____ Records for the exercise
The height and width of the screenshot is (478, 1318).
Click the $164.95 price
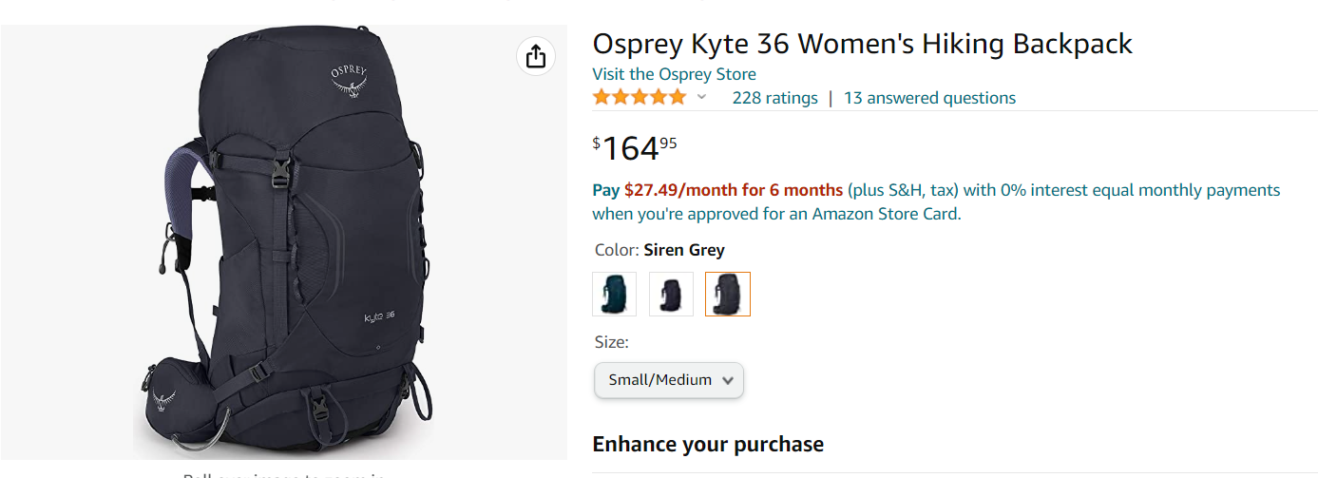click(635, 147)
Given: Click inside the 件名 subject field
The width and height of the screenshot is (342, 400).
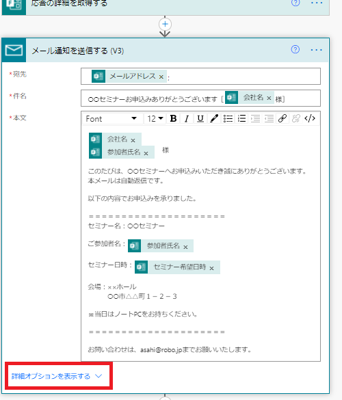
________
#### Exercise aim:
Pictures stay out; reproduce exactly the lines from the one containing "Given: Click inside the 件名 subject field" through the last line of the listing, both included.

#### Your response:
Given: Click inside the 件名 subject field
The width and height of the screenshot is (342, 400).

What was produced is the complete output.